Reins monastery is an old manor house in the village of Rissa east of the mouth of the Trondheim fjord.

King Olav Kyrre had the estate of his closest advisors Skule Tostesson, the son of Toste Godwinsson transferred. Duke Skule Bårdsson inherited the farm from his father's family and built to clean around 1230 a nunnery, whose church was dedicated to the Apostle Andrew .. The Order is not known. His sister Sigrid became the first abbess of the monastery. Margaret, the wife of King Håkon Håkonsson, retired after the death of her husband on these stately home, where she had grown up. Reins monastery was apparently an aristocratic convent pin for women from the nobility, who had remained unmarried, or wanted to devote to learning. Such there were many in Europe. In Scandinavia nunneries were the einzeigen institutions in which women were able to acquire education. The nobility took such facilities in order to maintain his aristocratic lifestyle under changing conditions can. Widows and other elderly women were there for their retirement shopping ( Provent ).
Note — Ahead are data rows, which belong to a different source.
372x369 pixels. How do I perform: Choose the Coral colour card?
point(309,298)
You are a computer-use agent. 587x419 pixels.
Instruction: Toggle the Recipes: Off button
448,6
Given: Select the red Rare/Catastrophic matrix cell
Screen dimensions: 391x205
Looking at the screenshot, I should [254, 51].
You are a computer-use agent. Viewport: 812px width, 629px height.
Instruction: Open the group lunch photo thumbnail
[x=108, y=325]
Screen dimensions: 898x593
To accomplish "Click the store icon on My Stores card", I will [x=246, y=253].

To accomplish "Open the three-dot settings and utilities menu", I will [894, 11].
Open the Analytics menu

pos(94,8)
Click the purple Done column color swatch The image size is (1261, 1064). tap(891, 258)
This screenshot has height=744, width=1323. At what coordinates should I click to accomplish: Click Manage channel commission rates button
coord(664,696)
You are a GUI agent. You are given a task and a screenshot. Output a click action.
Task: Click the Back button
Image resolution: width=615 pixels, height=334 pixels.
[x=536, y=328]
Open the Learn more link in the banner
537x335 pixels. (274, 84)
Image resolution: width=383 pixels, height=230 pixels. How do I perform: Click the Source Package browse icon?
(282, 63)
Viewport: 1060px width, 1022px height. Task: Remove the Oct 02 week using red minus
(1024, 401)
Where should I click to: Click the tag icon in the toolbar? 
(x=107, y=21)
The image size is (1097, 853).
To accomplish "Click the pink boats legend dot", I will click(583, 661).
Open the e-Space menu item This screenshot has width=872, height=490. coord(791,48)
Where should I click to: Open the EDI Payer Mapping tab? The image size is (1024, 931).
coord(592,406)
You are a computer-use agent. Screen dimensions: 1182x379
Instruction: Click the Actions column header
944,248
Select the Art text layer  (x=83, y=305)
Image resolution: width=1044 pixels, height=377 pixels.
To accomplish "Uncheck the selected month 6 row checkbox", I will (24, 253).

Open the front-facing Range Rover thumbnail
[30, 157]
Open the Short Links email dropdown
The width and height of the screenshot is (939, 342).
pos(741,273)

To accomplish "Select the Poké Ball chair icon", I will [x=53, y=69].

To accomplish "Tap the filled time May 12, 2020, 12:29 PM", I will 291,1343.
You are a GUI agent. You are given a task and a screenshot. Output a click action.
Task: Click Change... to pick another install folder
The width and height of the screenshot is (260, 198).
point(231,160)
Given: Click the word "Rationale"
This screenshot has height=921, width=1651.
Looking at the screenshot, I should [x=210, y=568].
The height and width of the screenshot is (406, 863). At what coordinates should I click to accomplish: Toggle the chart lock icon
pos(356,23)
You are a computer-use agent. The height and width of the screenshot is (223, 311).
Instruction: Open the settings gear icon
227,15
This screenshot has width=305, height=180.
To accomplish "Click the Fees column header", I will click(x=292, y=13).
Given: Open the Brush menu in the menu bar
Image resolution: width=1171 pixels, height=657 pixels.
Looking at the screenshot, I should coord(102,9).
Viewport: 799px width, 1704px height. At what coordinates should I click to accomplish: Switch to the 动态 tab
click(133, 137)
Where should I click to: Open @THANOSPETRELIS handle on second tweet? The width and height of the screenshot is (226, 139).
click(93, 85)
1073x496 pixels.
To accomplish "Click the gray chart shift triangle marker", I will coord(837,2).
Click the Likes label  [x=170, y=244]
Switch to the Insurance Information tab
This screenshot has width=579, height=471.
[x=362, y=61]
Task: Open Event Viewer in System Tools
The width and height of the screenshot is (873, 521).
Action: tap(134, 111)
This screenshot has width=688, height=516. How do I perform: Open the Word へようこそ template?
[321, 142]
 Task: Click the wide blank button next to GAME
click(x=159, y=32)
So spent Skulesdatter Margaret, daughter of Skule Bårdsson and widow of King Håkon Håkonsson 1267 from their retirement until her death in 1270 in Rein monastery.

1317 should be burned the monastery.

1531 was appointed Ingerd Otter Datter of King Frederick I of government of the monastery. But since Archbishop Olav opposed this decision, she could only hold office in 1541. The monastery possessed as 202 large estates. They managed the estate until her death in 1555. Thereafter, the monastery was dissolved during the Reformation and a fief until Christian V sold it to the commercial Assessor ebb Carstensen. He was married to Anna Hornemann, and so the manor came into the Hornemann family. Reins monastery had long headquarters privileges.

Part of the monastery church are preserved as a ruin. The church was a long church with a transept and two small chapels on each side of the east choir. The western front to the lower part of the west gable are obtained. The church was apparently built in several stages. The first church was probably built in the shape of a cross, was later extended with a nave to the west, so that the church was almost 40 meters long. The foundations of the monastery lie below the present main building of the court of 1866. Stonemason and architectural details suggest that a connection with the construction work was at the Cathedral Church of Nidaros.

Most estates are now being sold, and the estate had 2009 or 1800 hectares, of which 57 are farmed arable land and 3 20 managed forest.

During excavations in 1860 was found under the walls of the monastery many skeletons, including a particularly large man, who was believed initially for Duke Skule. But whose grave stone is located in the cathedral at Nidaros. Tomas Hornemann built in 1866, today the main building on the monastery grounds.

The ruined monastery itself is the property of Foreningen til norske Fortidsminnesmerkers Bevaring ( Association for the Preservation of Norwegian Antiquities ). There is also the Nissa City Museum and the dairy farm museum. The garden, where ash from the late Middle Ages are, and the large park was created in the years 1992-1997 again.